The injury board is cleaner for Carolina

Carolina's fresh injury list is short. Shayne Gostisbehere is day to day, and Pyotr Kochetkov remains on injured reserve. Pittsburgh has Ryan Shea listed day to day and Kevin Hayes already ruled out. That is not a devastating injury gap, but it does matter on a back to back when depth gets tested faster.

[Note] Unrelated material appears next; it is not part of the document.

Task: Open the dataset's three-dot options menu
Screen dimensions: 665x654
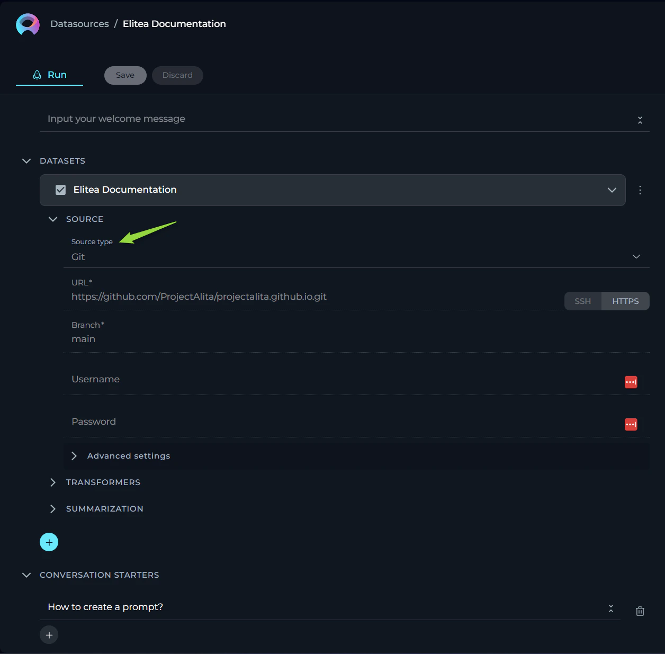Action: 640,190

The goalie question still points away from Pittsburgh

No Carolina starter was confirmed in the available lineup data. Pittsburgh, meanwhile, already used Arturs Silovs on Saturday, and his season line sits at a 2.92 goals against average with a .894 save percentage across 33 starts. Even if the Penguins change course, this is not a spot where the home side comes in with a clean goaltending advantage.

The counter case

Pittsburgh does have one clean argument. The Penguins own a 24.87% power play and an 84.24% penalty kill, both better than Carolina's 22.12% power play and 79.49% penalty kill. If this turns into a whistle game, those special teams numbers can keep Pittsburgh live. The problem is that the larger five on five profile, the recent head to head results, and the rest edge still lean Carolina.

Decision

This price is not asking Carolina to be flawless. It is asking the Hurricanes to be the more complete team in a spot where they have better rest, stronger shot numbers, and recent proof that this matchup works for them. When one side owns the better road record, the better points percentage, and two straight wins in the same matchup, the moneyline is the clean way to play it.